:: What is required ::
Rewrite the stretch from the line containing "Flexifoam (155, 1137)" through the end of the lines, keeping each line's text and multiplying every coordinate in the answers by 1.55, rounded to the nearest whole number with halves rounded up. Leave the pictures out of your answer.

:: Stored data ::
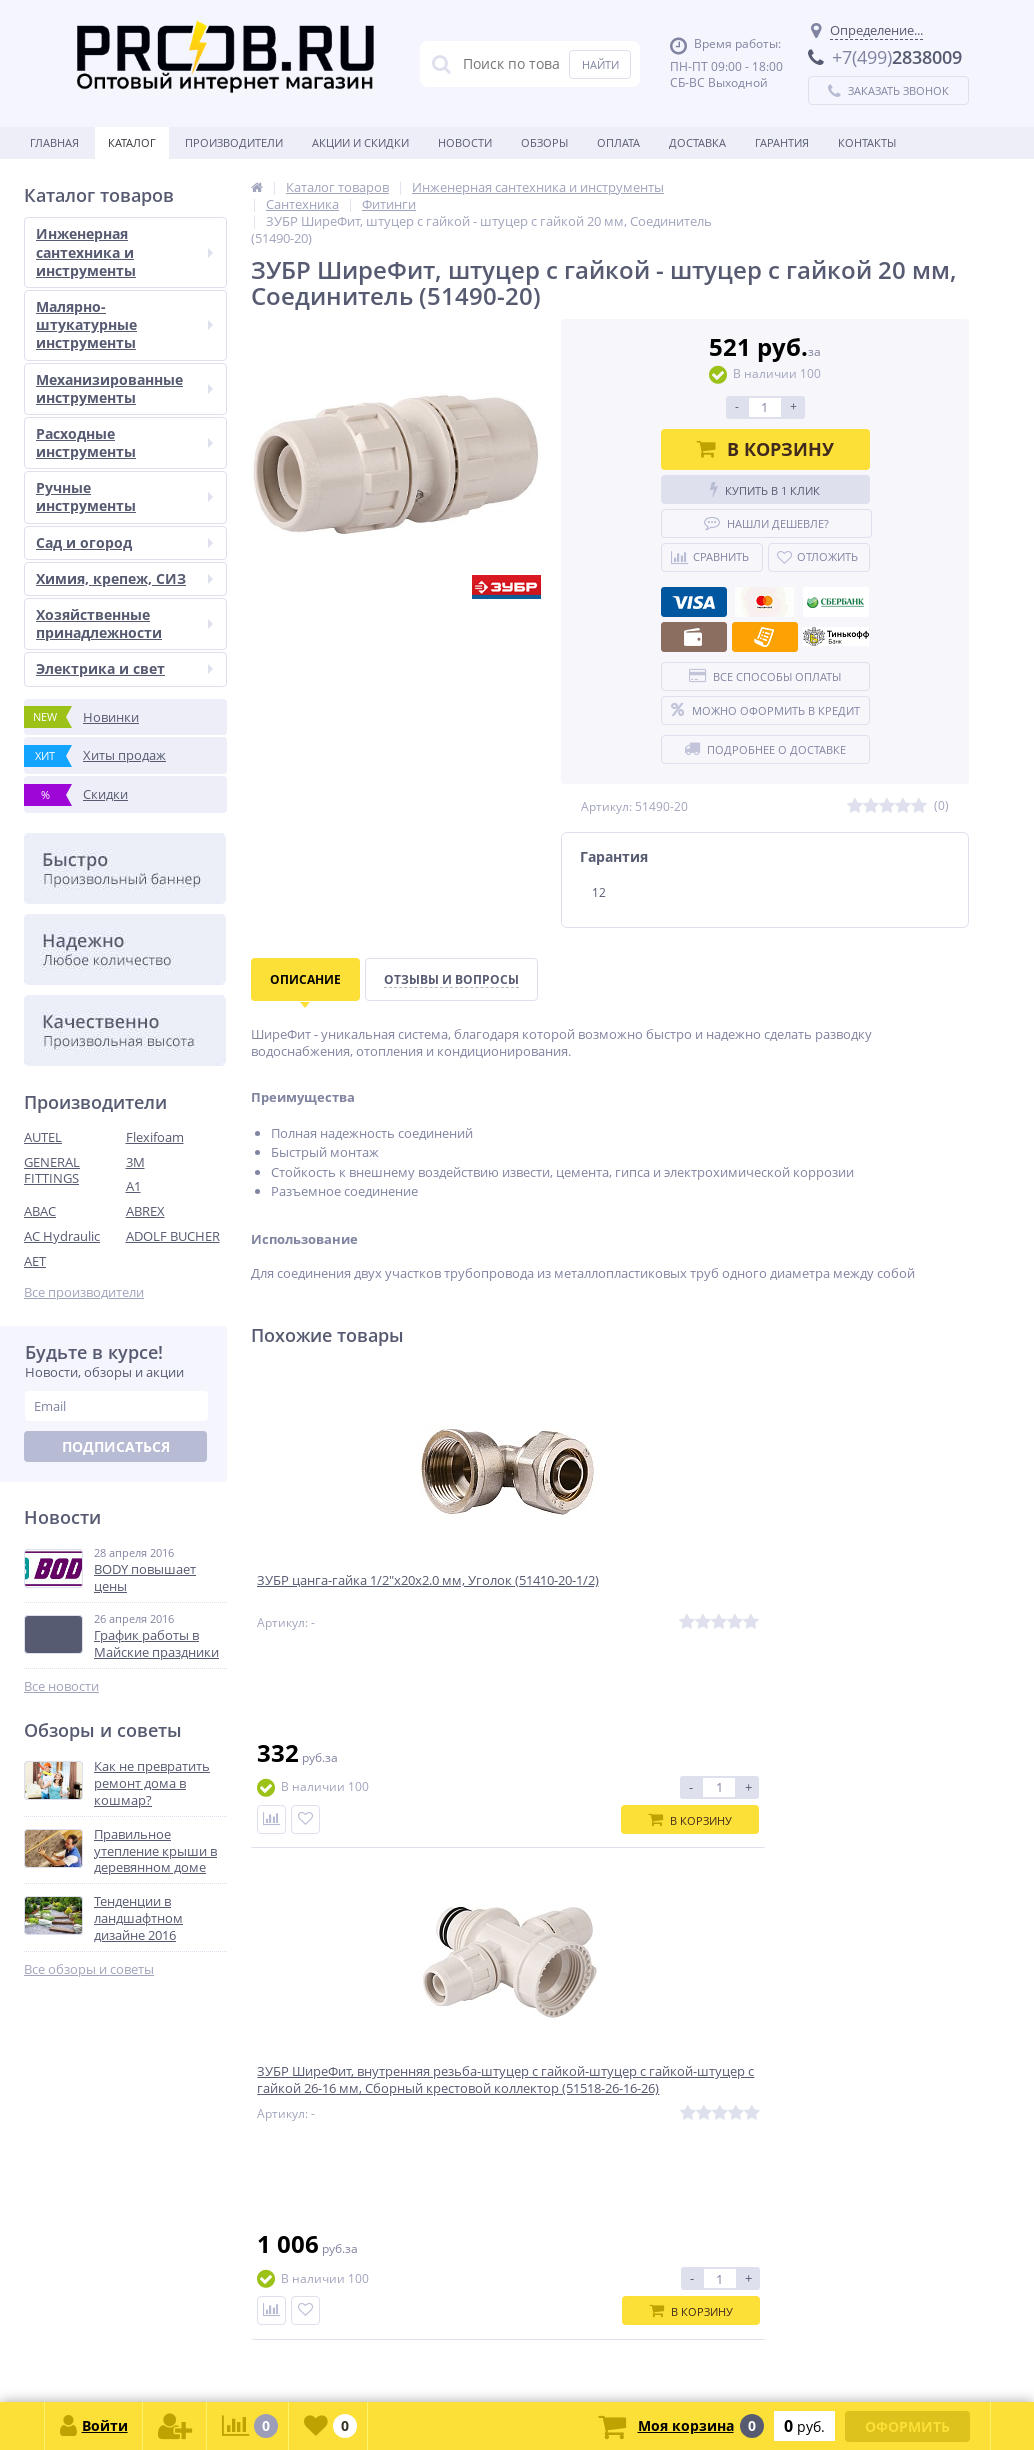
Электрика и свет (124, 668)
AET (35, 1261)
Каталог (132, 142)
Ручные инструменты (124, 496)
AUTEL (43, 1137)
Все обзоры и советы (89, 1969)
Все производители (84, 1292)
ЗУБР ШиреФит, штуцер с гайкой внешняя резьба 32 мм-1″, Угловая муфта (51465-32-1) (848, 1602)
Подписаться (116, 1446)
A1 (133, 1186)
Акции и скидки (360, 142)
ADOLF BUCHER (173, 1236)
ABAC (40, 1211)
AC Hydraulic (62, 1236)
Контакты (867, 142)
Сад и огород (124, 542)
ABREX (145, 1211)
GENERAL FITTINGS (52, 1170)
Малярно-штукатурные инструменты (124, 324)
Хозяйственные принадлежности (124, 623)
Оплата (618, 142)
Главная (54, 142)
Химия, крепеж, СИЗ (124, 578)
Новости (465, 142)
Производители (234, 142)
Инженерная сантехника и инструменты (124, 251)
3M (135, 1162)
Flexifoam (155, 1137)
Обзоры (544, 142)
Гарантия (782, 142)
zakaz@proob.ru (279, 2353)
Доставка (697, 142)
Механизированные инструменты (124, 388)
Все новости (61, 1686)
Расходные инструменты (124, 442)
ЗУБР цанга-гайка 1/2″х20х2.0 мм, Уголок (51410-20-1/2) (370, 1594)
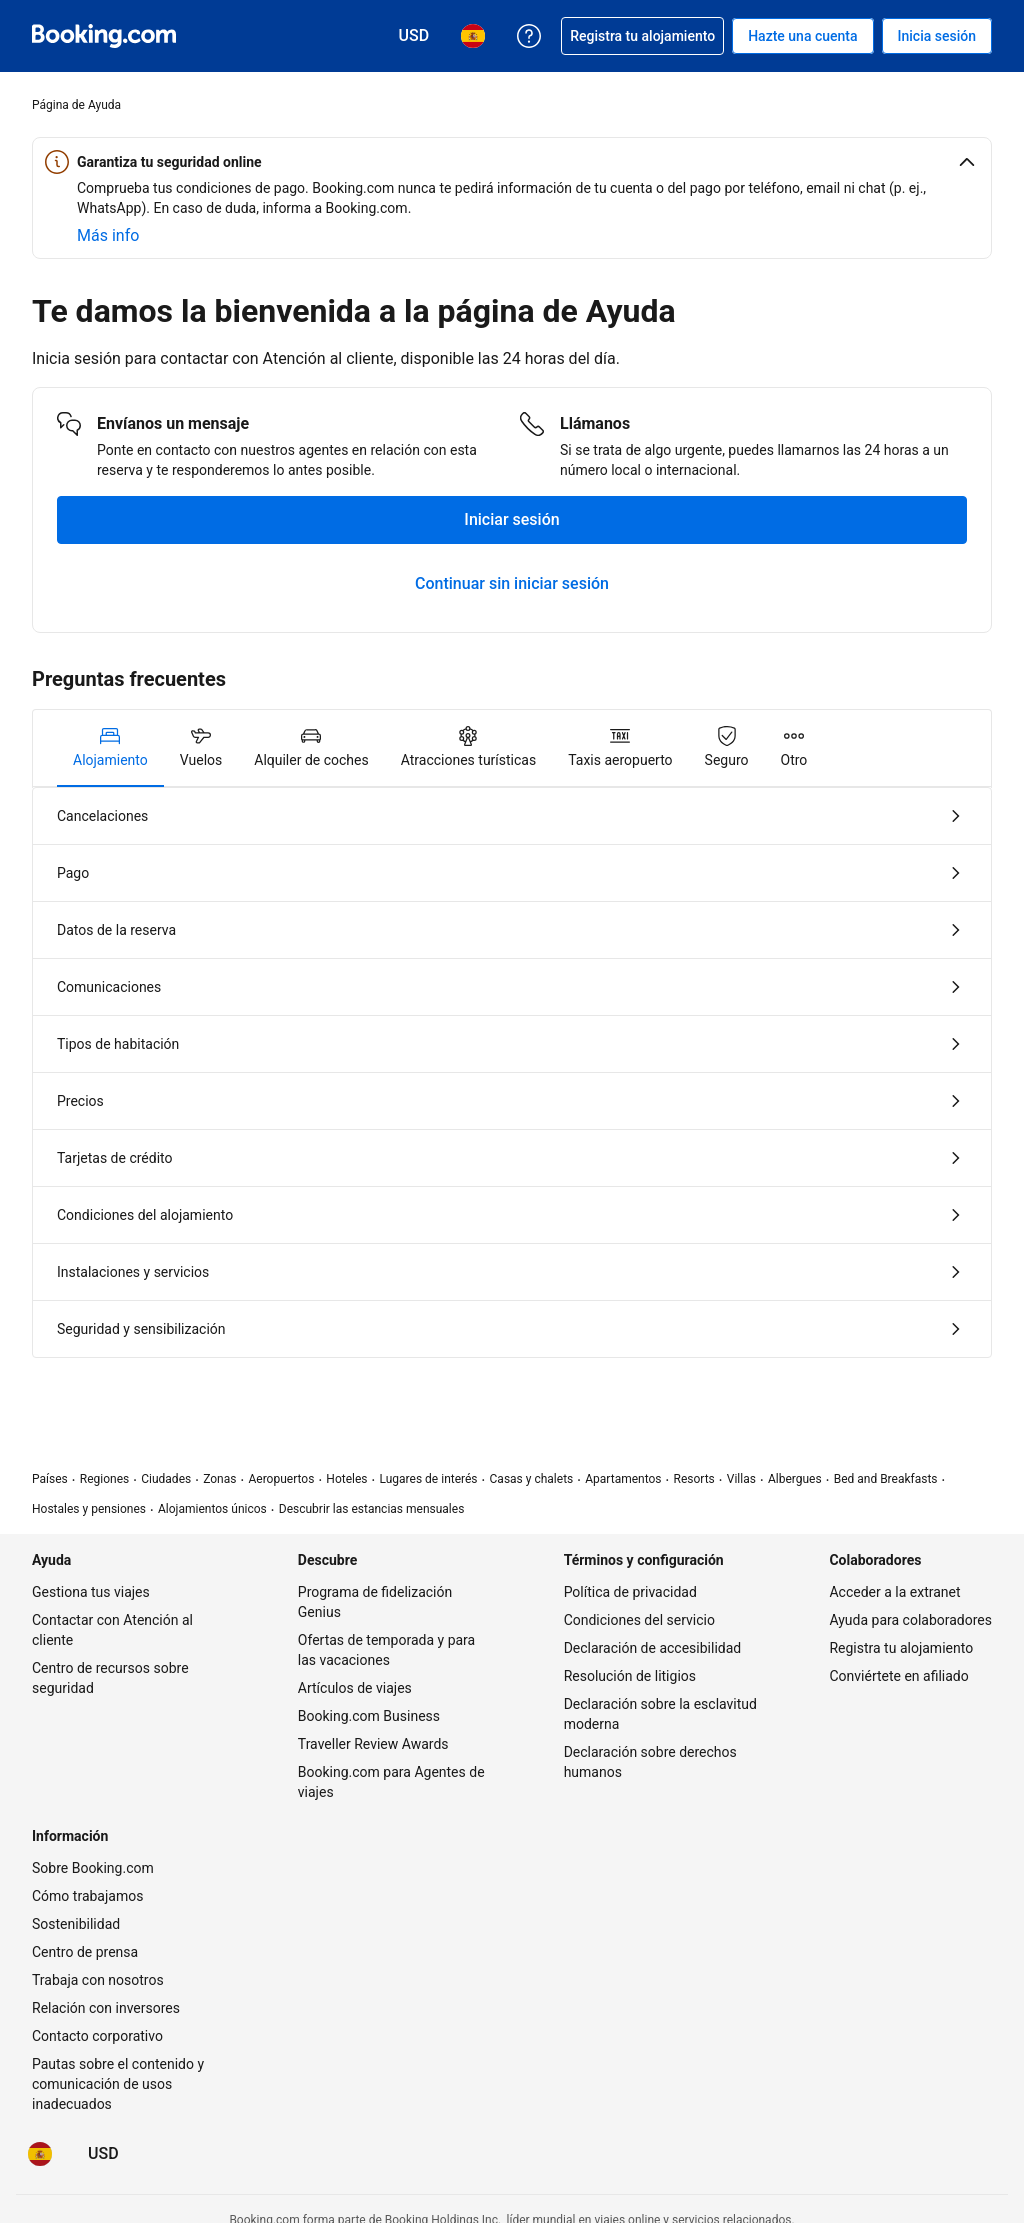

:: The solution ::
Flexifoam (240, 1762)
Обзоры (843, 220)
Гарантия (1212, 220)
zakaz@proob.ru (432, 3647)
Доставка (1080, 220)
Механизированные инструменты (192, 601)
Все новости (95, 2613)
Расходные инструменты (192, 685)
ЗУБР цанга-гайка 1/2″х20х2.0 мм, Уголок (51410-20-1/2) (574, 2471)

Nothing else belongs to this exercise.